Quando diciamo che Differenza e ripetizione è un "classico", credo che stiamo facendo due cose: lo allontaniamo e lo avviciniamo. Lo allontaniamo (e magari, così, ci togliamo un problema) concedendogli il privilegio di allacciarsi a una catena di opere che ripetono in vari modi i problemi fondamentali della filosofia, sempre gli stessi. Ma dobbiamo anche avvicinarlo (non possiamo disinteressarci del problema) perché la differenza è qualcosa che ci riguarda al di là della data: la questione della differenza non l'abbiamo alle spalle ma davanti, come sanno tutti, anche i più ostinati sostenitori dell'identità. Nel suo drammatico esperimento, Deleuze ha la forza di indicarci proprio questo.
L'esperimento resta drammatico, ed è importante spiegare la pregnanza di questo aggettivo. E' drammatico perché ci fa entrare in un teatro (come aveva compreso Michel Foucault, recensendo a caldo Differenza e ripetizione), dove troviamo personaggi e scene che dobbiamo nominare e dunque "inventare", e dove quel che avviene non è semplicemente vero (Amleto non è vero!) ma sempre anche simulato.
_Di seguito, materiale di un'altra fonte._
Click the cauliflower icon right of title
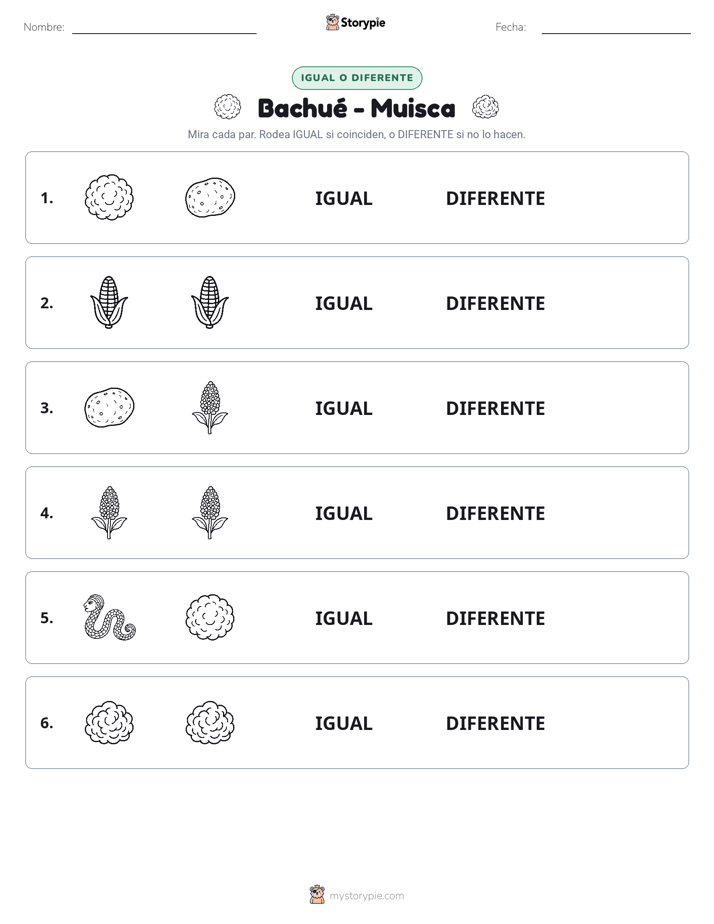Screen dimensions: 714x924 (485, 107)
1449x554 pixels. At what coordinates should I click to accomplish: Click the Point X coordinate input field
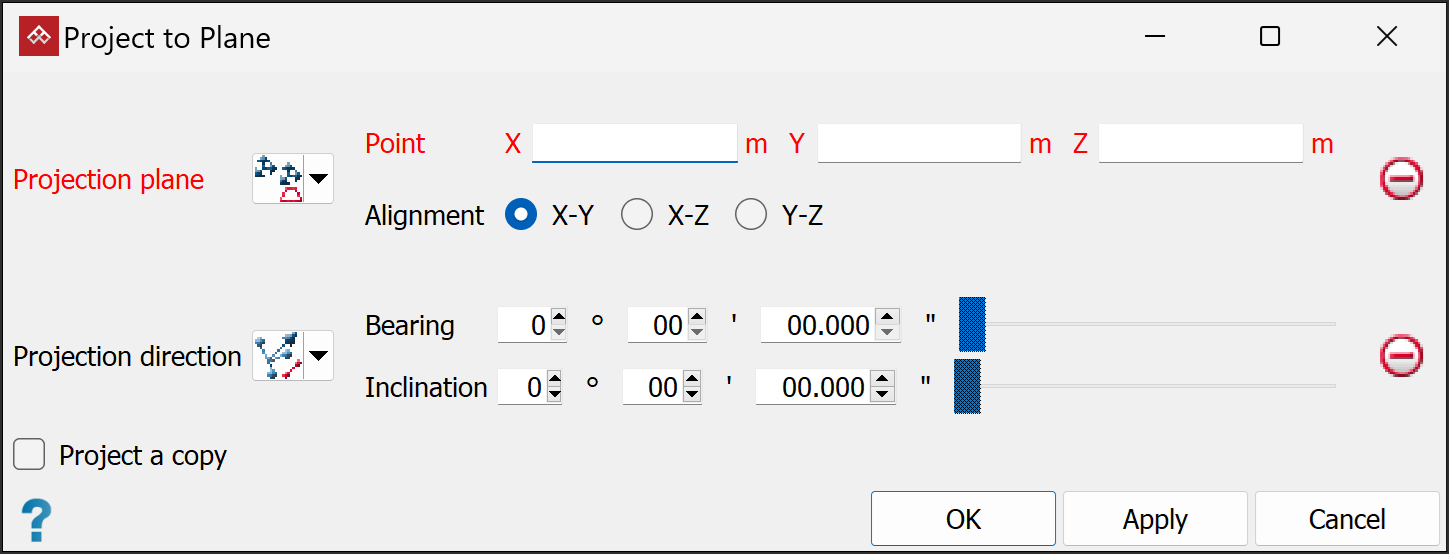[634, 144]
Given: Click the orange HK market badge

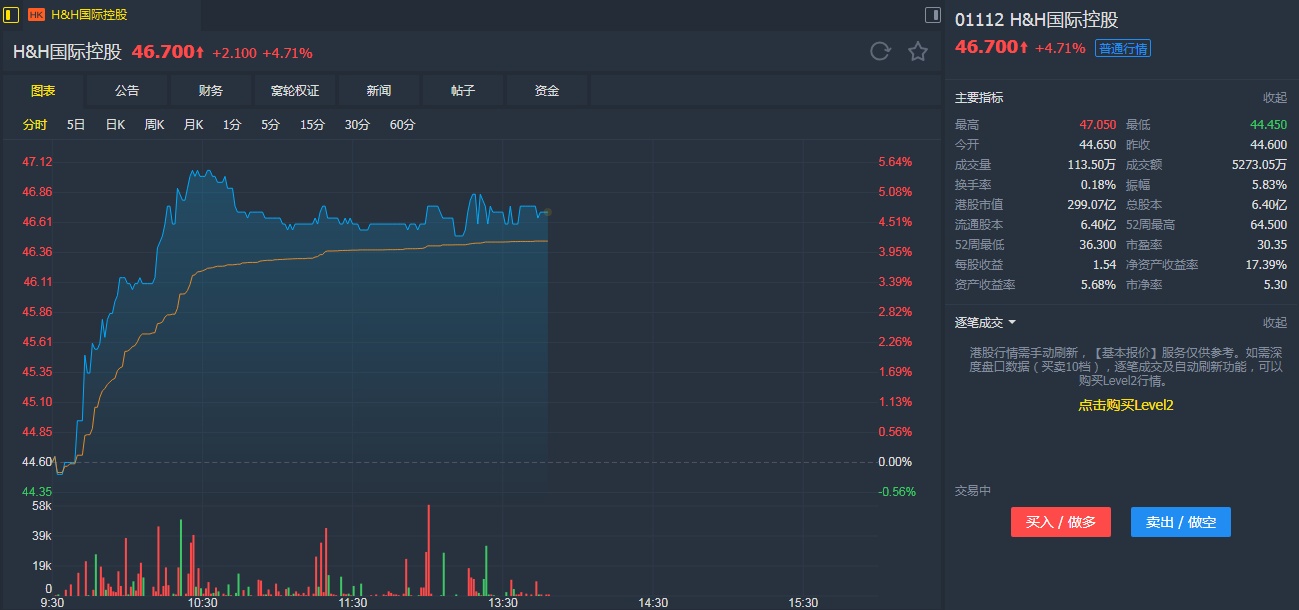Looking at the screenshot, I should [36, 15].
Deleuze ci avverte (anno 1968):o impariamo a trattare gli eventi anche come simulacri (travestimenti, spostamenti, ripetizioni vestite), e noi stessi come simulacri, oppure la macchina dell'assimilazione, dell'analogia, dell'identità (la macchina dei concetti isolati dalle cose) continuerà a trascinarci e a soffocarci in un mondo, questo sì davvero fittizio e illusorio, di automatismi e semplici ripetizioni, in un mondo che alla fine è morto. Dunque drammatico anche nel senso della perdita di significato e della destinazione cieca.
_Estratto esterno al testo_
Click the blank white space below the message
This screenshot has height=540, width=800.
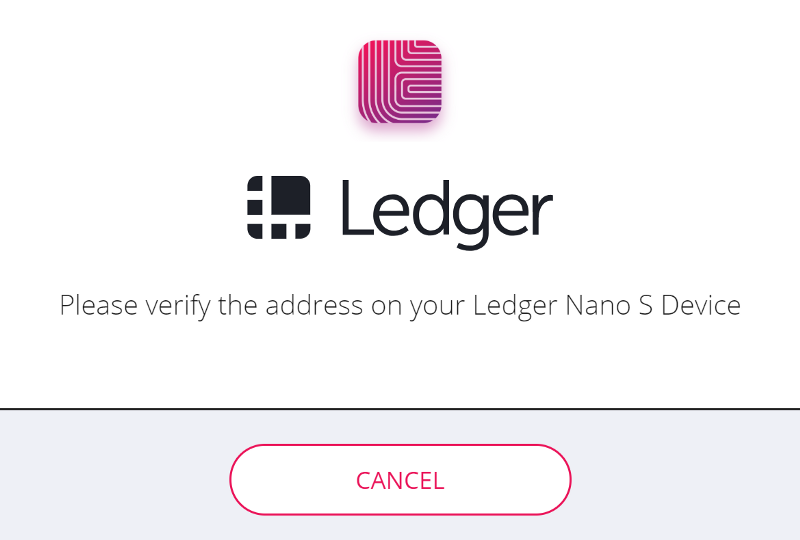400,365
Ma l'esperimento di Deleuze è infine drammatico per chi lo fa, per Deleuze stesso e per il lettore che lo accompagni nell'avventura. Possiamo tentare di "simulare il simile", perché Deleuze sa bene che il mondo della rappresentazione ( del buon senso e del senso comune, dunque dell'identificazione) non può essere annullato o tolto di mezzo con una mossa metafisica, ma non possiamo andare oltre. Il grande gioco della differenza (gioco "divino" lo chiama Deleuze pensando a Nietzsche, ma anche a Spinoza) non è mai circoscrivibile, riducibile a una presenza, a un possesso teorico: lo possiamo riconoscere solo se esautoriamo noi stessi dalla pretesa di dire la verità su di esso. Ci troviamo in quella che alcuni hanno chiamato una situazione di "doppio legame": diciamo che le cose stanno così, ma dicendolo neghiamo proprio ciò che volevamo affermare, cioè la differenza. Il dramma di Deleuze è di riconoscere quest'impasse del pensiero e nello stesso tempo di non volerla accettare. Anche questo gli attribuisce uno stile di classicità.
E' impensabile stare al passo con il gioco assoluto della differenza, venirne in qualche modo a capo. E' invece ragionevole entrare nel gioco umano della simulazione del simile, dove la verità è doppia ed è molto difficile reggere la parte. Deleuze lo sa, e infatti il suo invito è paradossale, e a prima vista impraticabile. Ci invita a stare nella filosofia, a farne un'esperienza tesa, inflessibile, ma poi e perciò ci invita a uscire dalla filosofia e a percorrere i luoghi della simulazione del simile. Cosa che lui ha continuato a fare dopo Differenza e ripetizione, lavorando sulla letteratura, sul cinema, sulla pittura, sulla scienza.